— Begin —

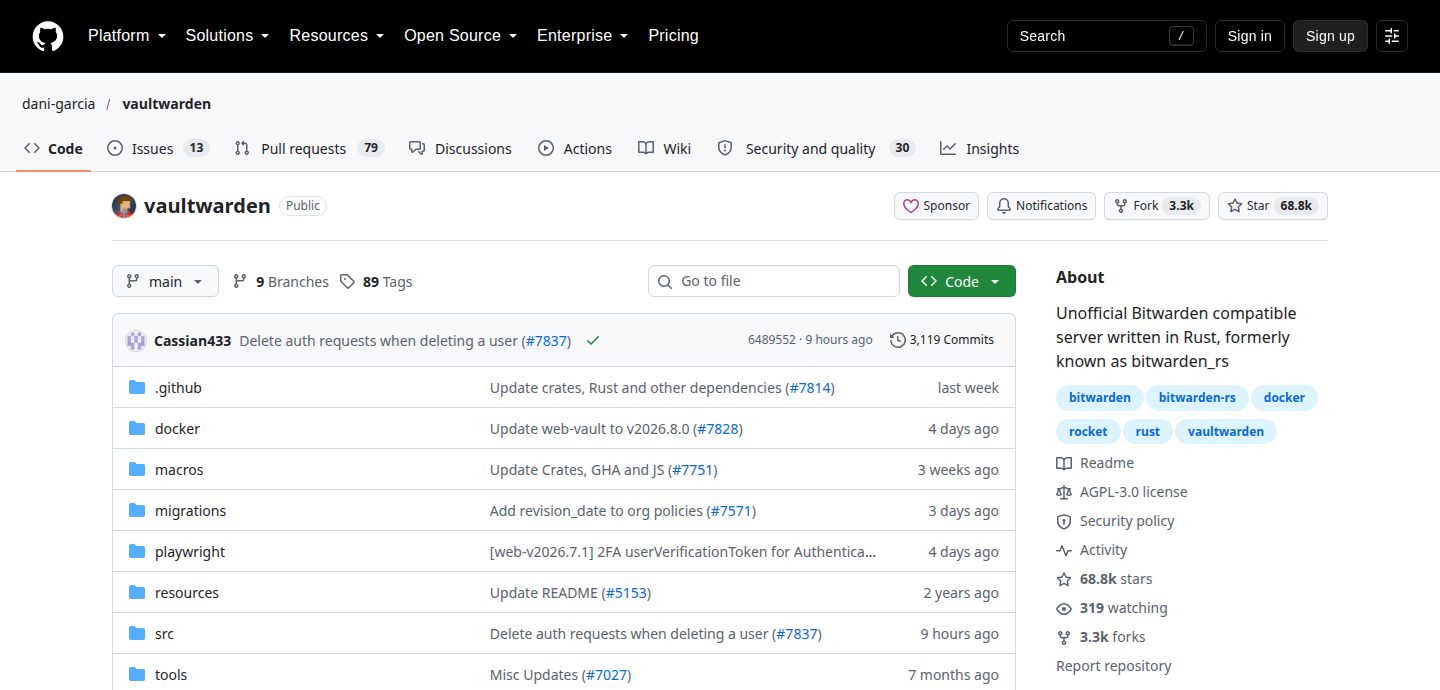Sponsor the project with heart button
The image size is (1440, 690).
(936, 206)
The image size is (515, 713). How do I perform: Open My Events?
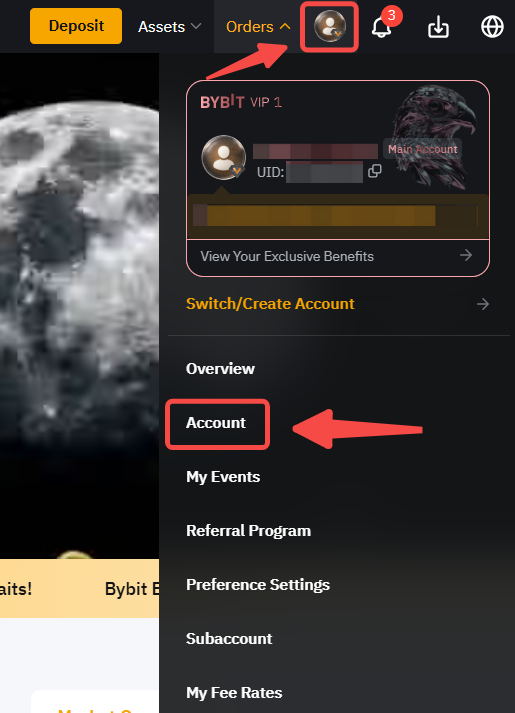tap(223, 477)
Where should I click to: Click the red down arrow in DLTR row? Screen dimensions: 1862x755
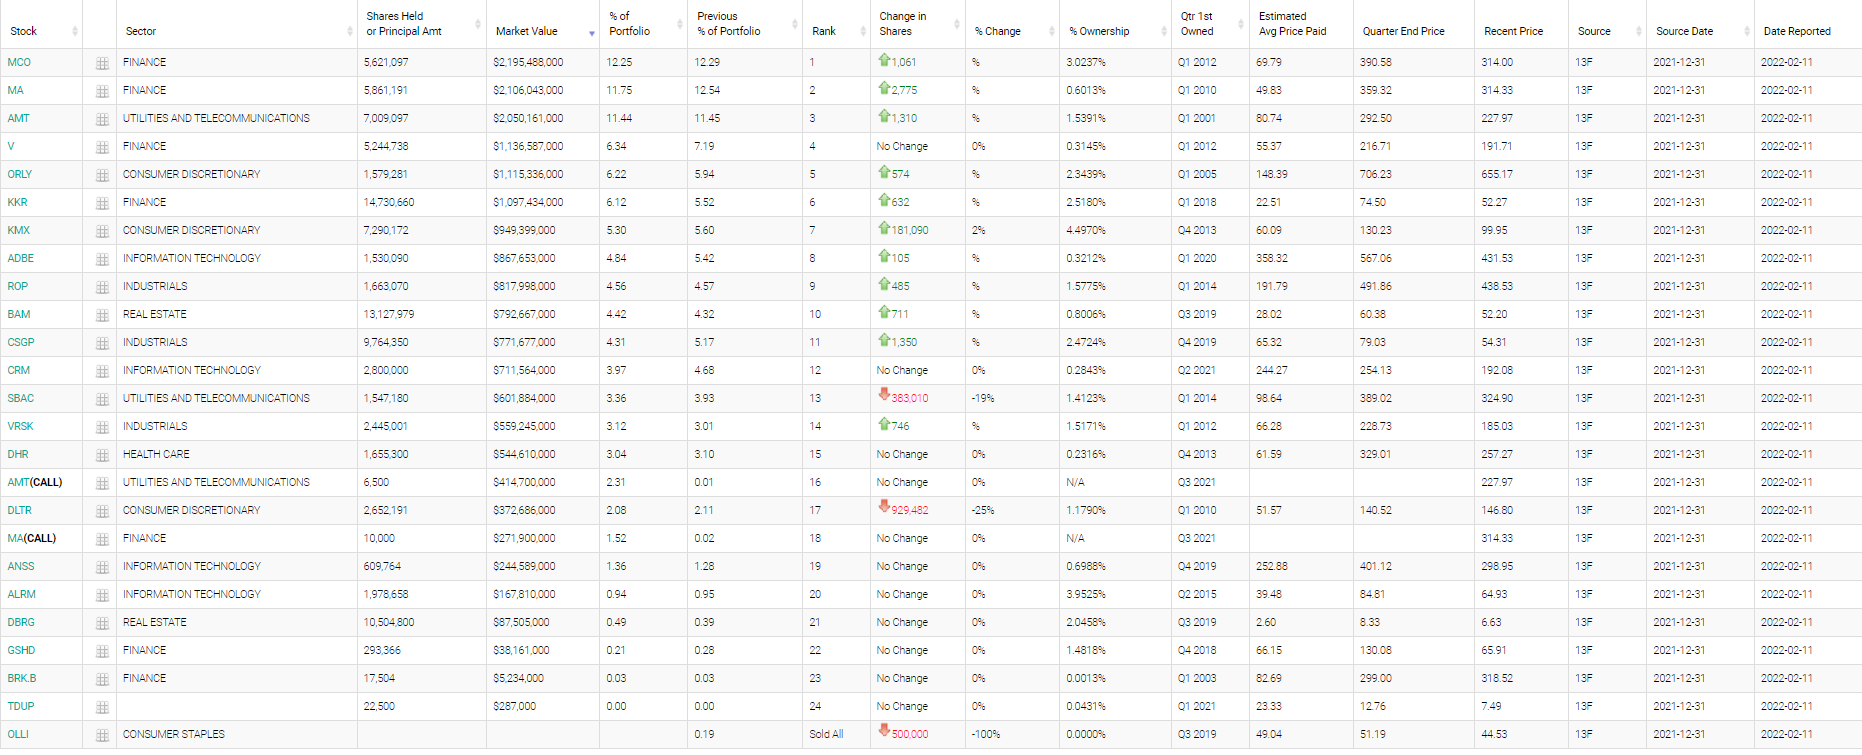(x=884, y=509)
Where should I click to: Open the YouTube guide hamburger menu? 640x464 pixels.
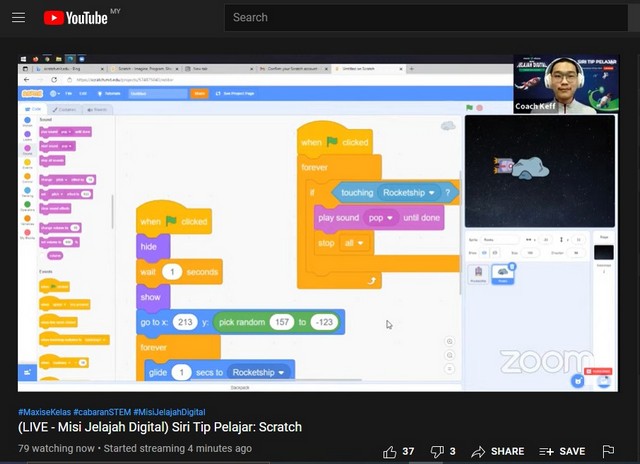coord(18,17)
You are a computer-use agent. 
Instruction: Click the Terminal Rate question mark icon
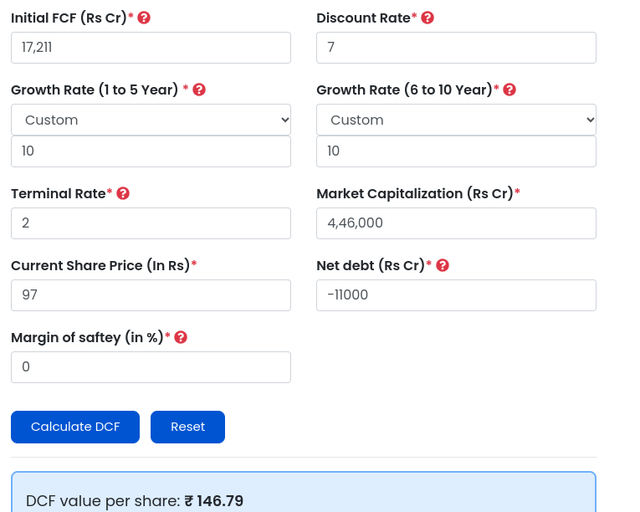[x=123, y=194]
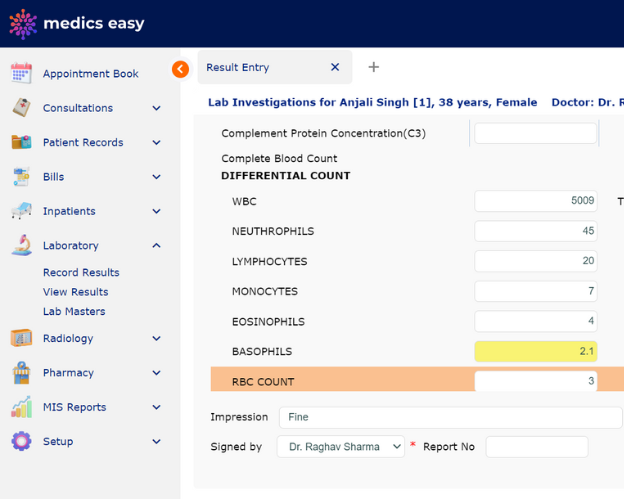
Task: Open the View Results link
Action: tap(75, 292)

— End —

Copy out all of the rows above word for word, leaving out the pictures.

Sponsor the project with heart button
The image size is (1440, 690).
(936, 206)
The image size is (515, 713). How do I perform: Open My Events?
tap(223, 477)
Where should I click to: Click the red down arrow in DLTR row? Screen dimensions: 1862x755
(x=884, y=509)
Where should I click to: Open the YouTube guide hamburger menu? 640x464 pixels.
coord(18,17)
You are a computer-use agent. 
Instruction: Click the Terminal Rate question mark icon
[x=123, y=194]
Task: Open the View Results link
Action: tap(75, 292)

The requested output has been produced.